What worked well for us is to have my son meet with the school’s guidance counselor once a week. She set goals for his homework and grades, and also gave him a forum to talk about the root cause. 

Post # 8
Member
950 posts
Busy bee
  • Wedding: June 2012

Saw another one of your comments – it’s great she doesn’t talk back to you, but you are there as a wonderful older friend, mentor and aunt. Grandma is there all day, every day. She’s going to push back a lot more against Grandma than you. If she came to live with you, you’d be getting that attitude. 

Honestly, the tweens and turning into a teenager is a HARD HARD time. harder than any other period in my 13 year old son’s life, and it took a LOT for me to learn to navigate it. It’s not just crawling to walking or kindergarten to reading in 1st grade. It’s a whole new dynamic. 

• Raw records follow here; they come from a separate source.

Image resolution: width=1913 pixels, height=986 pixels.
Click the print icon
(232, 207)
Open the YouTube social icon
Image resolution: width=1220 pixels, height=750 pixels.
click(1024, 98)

I would say bring up the idea of her moving in after the baby is there and you can feel out the dynamic. The natural time would be in high school, which would be good timing anyway. But it may be a battle if it involves moving towns and schools, and if the grandma is doing generally a decent job. 

Post # 9
Member
1897 posts
Buzzing bee
  • Wedding: October 2017

View original reply
anonforonepost :  I raised my sister after my mom died. She was 14 when she passed, I was 19. Our biggest struggle was her school work. I am very type A, and I was always extremely concerned with my grades and how I was doing in school, my sister was not. I tried everything, sitting there and doing her homework with her, punishing her for bad grades, tutoring her, getting her into study groups. I quickly learned that nothing was going to change unless she wanted to. She would have the work done, but “forget” to turn it in. She finally realized that school was truly a priority, and things turned around. Here is my advice. 

1. Figure out why she is failing. Is she struggling with the material? Is she not turning her work in? Is she not paying attention?

2. Once you know the source, work towards a solution. If she is struggling with the material, get her a tutor or work with her yourself. If she is not turning her work in, get her started on an organization system for completed homework. Something that worked great for my sister was having a “turn it in” folder, with a tab for each class. 

3. Dont give punishments if she has not had ample time to improve. If you help her, and get her what she needs, and she still is failing, then you can talk consequences. 

4. What is happening after school? Is homework done first? Or does the TV or Games get turned on? Is there someone helping her with homework at home if she needs it?

Post # 11
Member
571 posts
Busy bee

Similar, my future stepson is completely disrespectful to his mothers (and sometimes to teachers), but not to us or our family and friends. He knows what he can get by with at her house versus our house and it seems that your niece is doing the same. Unless you think you can actually make living with you happen, I would NOT bring it up to her. Either you will get her hopes up or if she doesn’t want to, she will start not wanting to come on your weekends for fear you will keep her.  It seems to me that grandma has no control (ie the friends) and doesn’t know how to punish her, just like my future stepson’s mom. You have a long hill to climb, and I am right there with you. She is obviously more preoccupied with her friends and social status. So, discuss the issues with her and set expectations, and tell her exactly what her punishment will be if they are not met. How far away are you from the grandmothers? 

Post # 12
Member
950 posts
Busy bee
  • Wedding: June 2012

View original reply
anonforonepost :  That’s great! Grandma may be more of a pushover in that area, while you guys aren’t. There are lots of different types of parenting styles, and each has their own pros and cons. Just saying that the guardian who is functioning as the “main parent” will get the brunt of the sassy attitude, no matter what, as they are the main authority figure. smile

Post # 13
Member
571 posts
Busy bee

Mentioning her parents is a good idea, I think. It is important for kids this age to realize that what they are doing affects their whole life, and they can still stop it and change their ways. Your biggest issue is going to be (I think) that you’re the only one who is going to punish and she is going to stop wanting to come to your house.